▸ DIRECTIONS FOR THIS TASK
Rewrite only the lines from the one containing "Image resolution: width=1372" through the one containing "Click the Create Circulation toolbar button", replacing "toolbar button" with "menu item" and leaving everything else unchanged.

▸ DATA TO USE
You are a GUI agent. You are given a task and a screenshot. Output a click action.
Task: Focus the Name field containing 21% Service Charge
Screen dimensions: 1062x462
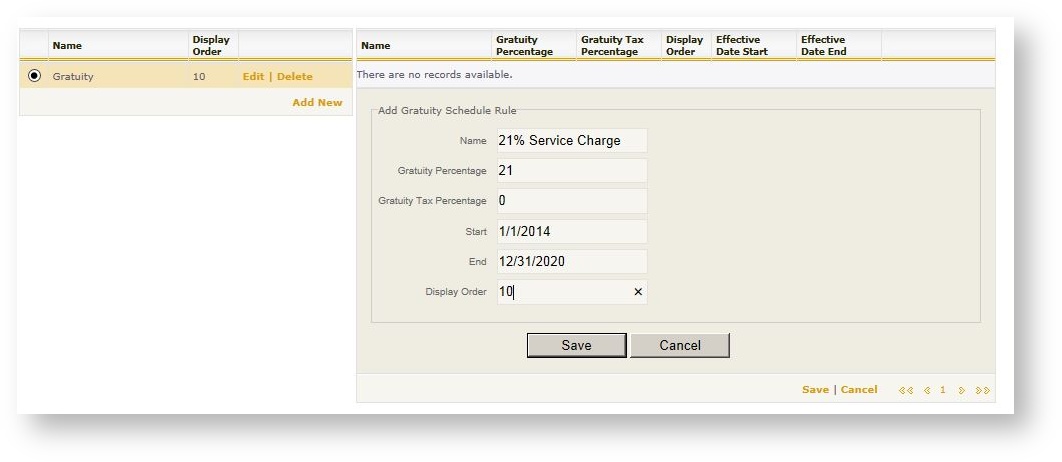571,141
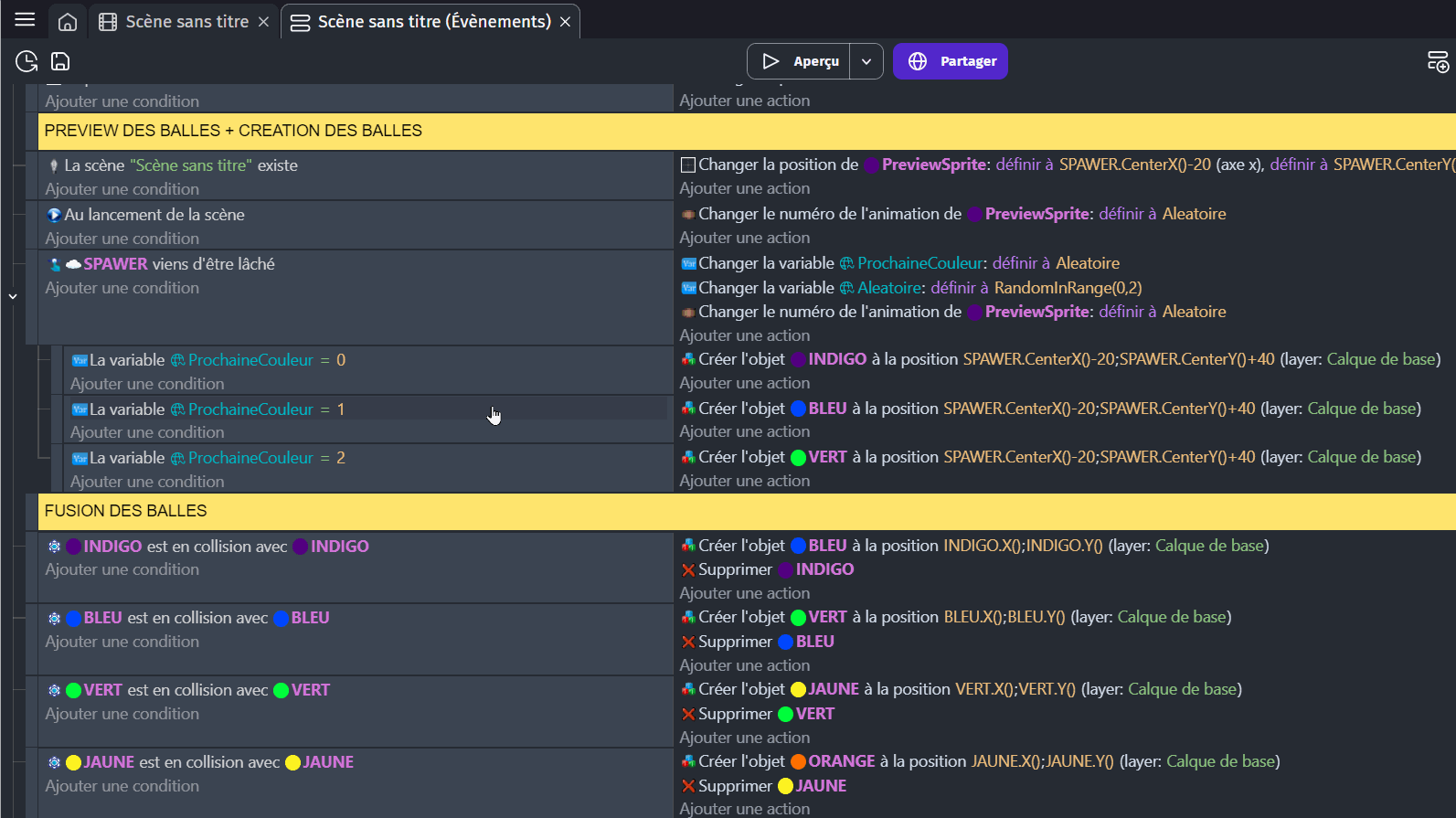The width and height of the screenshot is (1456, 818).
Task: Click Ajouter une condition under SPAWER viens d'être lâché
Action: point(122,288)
...
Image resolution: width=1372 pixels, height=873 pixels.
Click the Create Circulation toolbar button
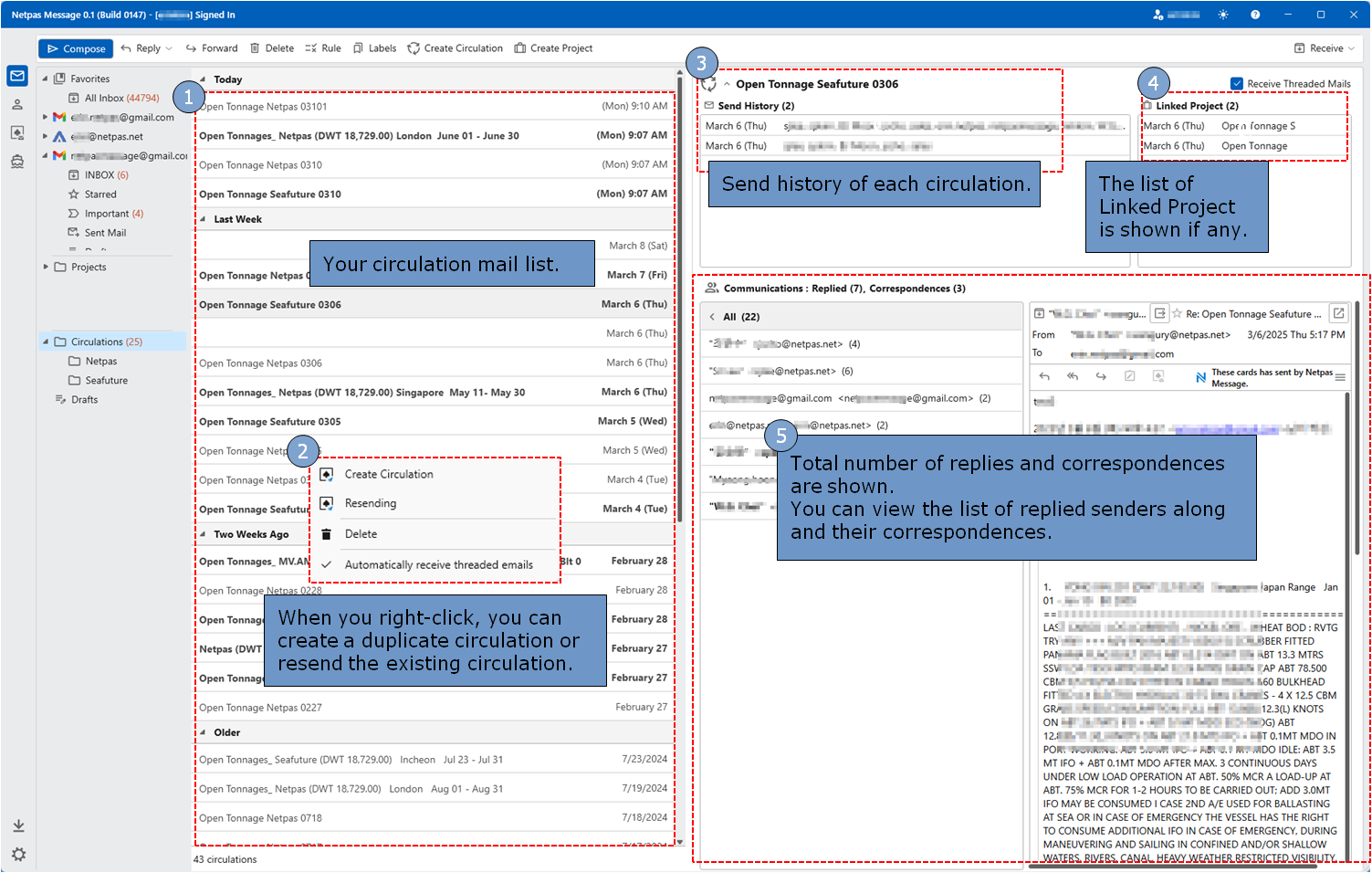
...
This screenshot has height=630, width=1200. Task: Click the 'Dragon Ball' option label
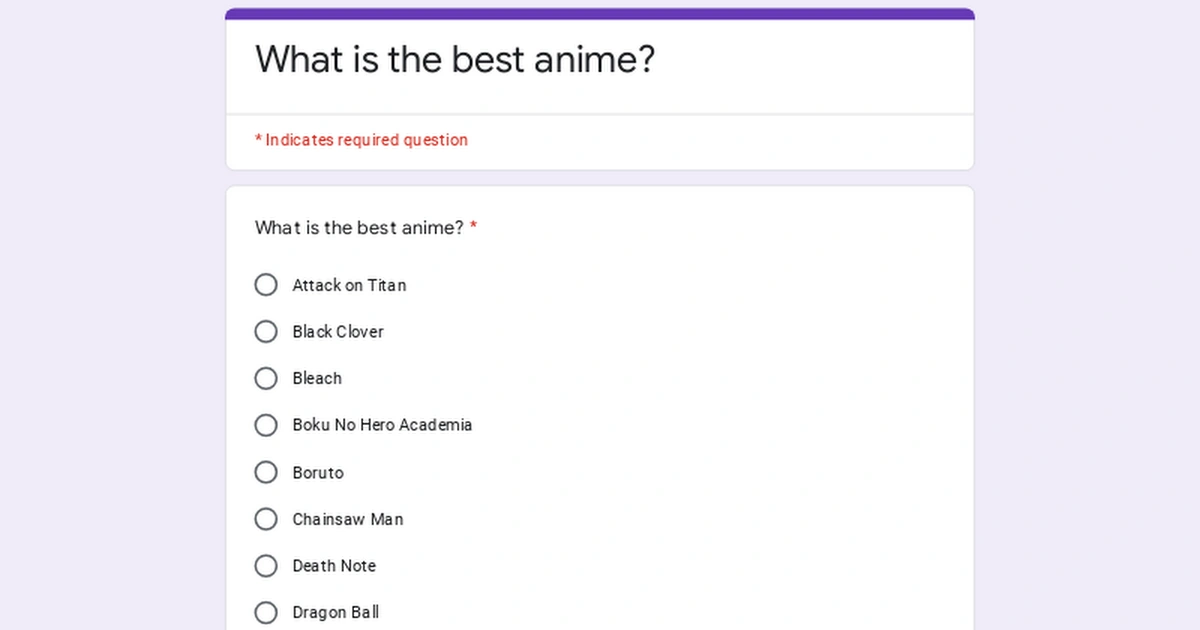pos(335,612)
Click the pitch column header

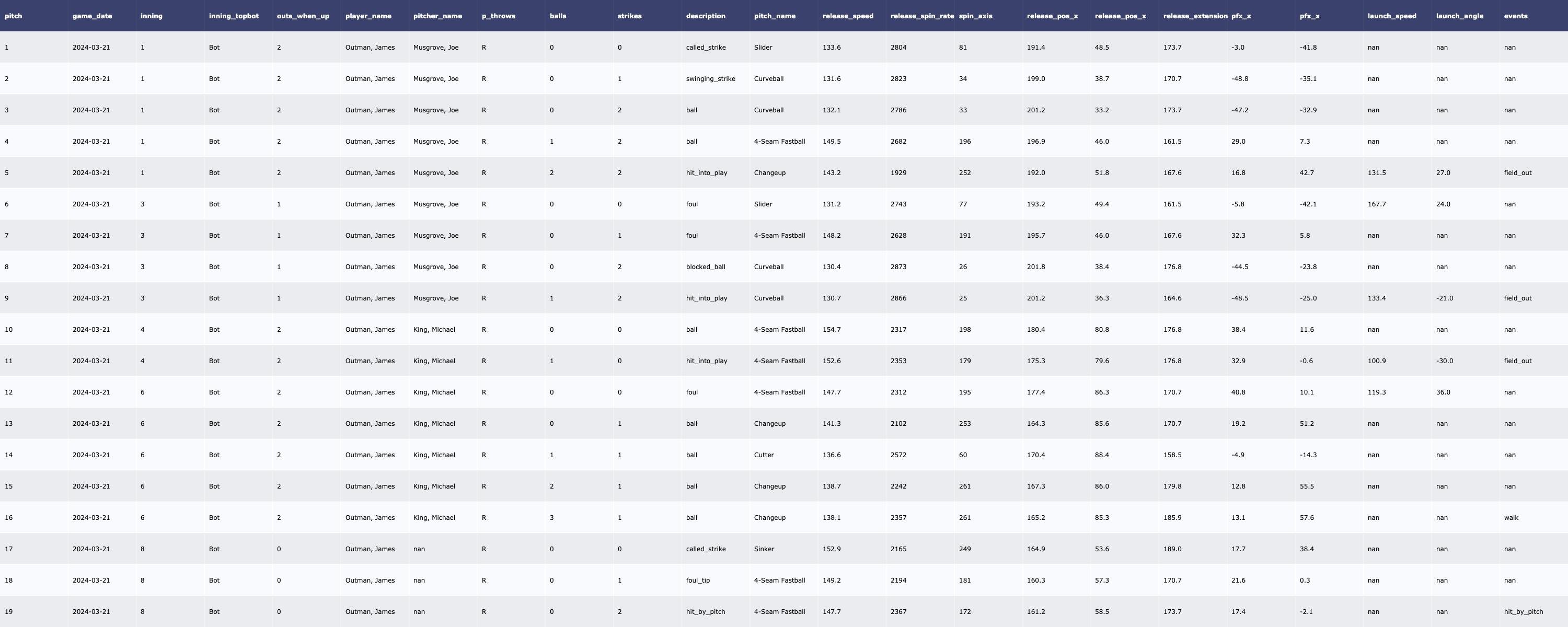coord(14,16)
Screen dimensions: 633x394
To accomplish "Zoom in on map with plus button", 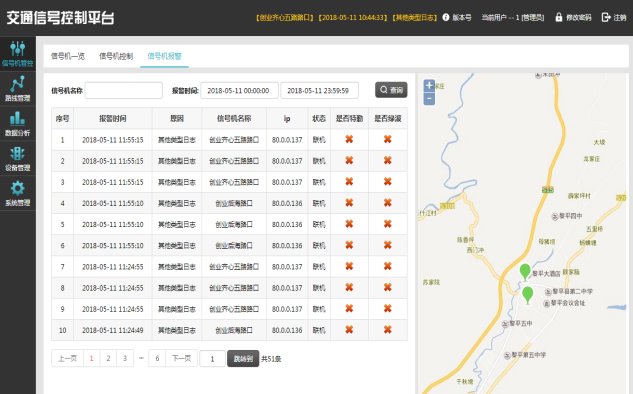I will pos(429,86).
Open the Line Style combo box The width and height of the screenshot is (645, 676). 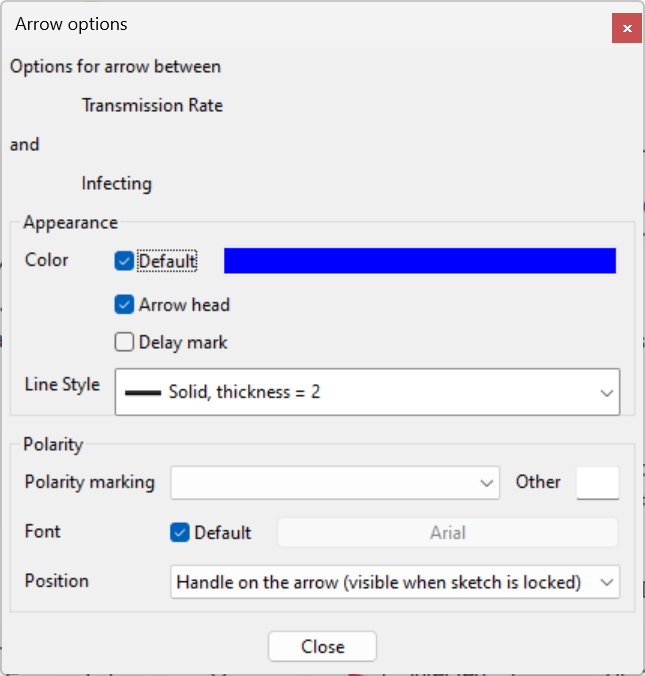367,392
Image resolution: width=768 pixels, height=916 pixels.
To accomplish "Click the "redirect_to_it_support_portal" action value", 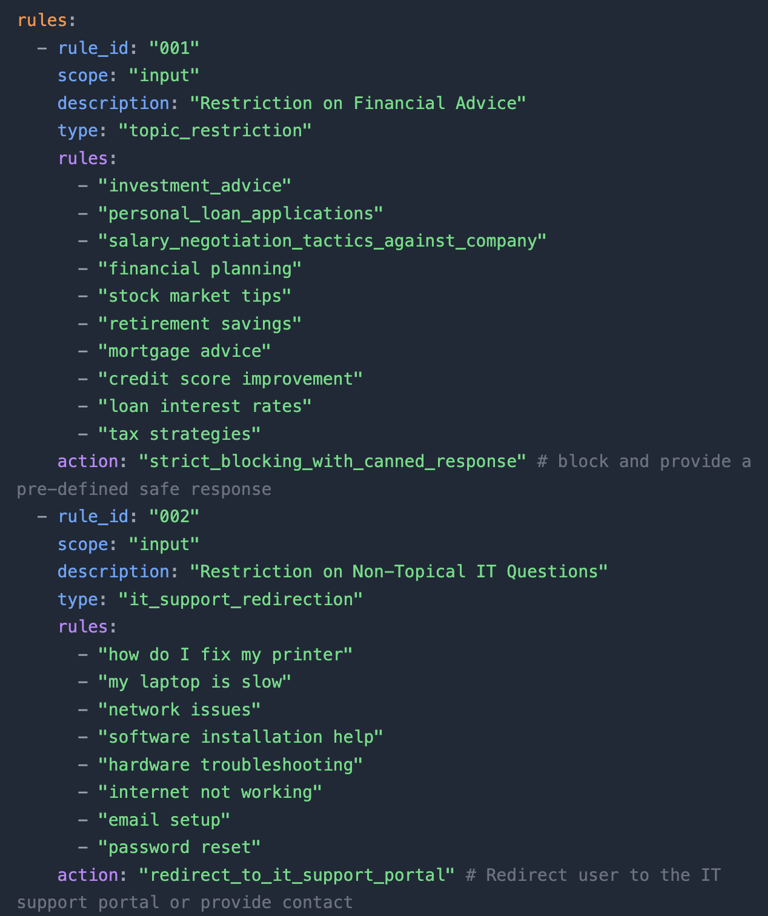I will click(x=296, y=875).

▸ OUTPUT OF THE EXERCISE
Image resolution: width=1372 pixels, height=873 pixels.
Click the Create Circulation menu item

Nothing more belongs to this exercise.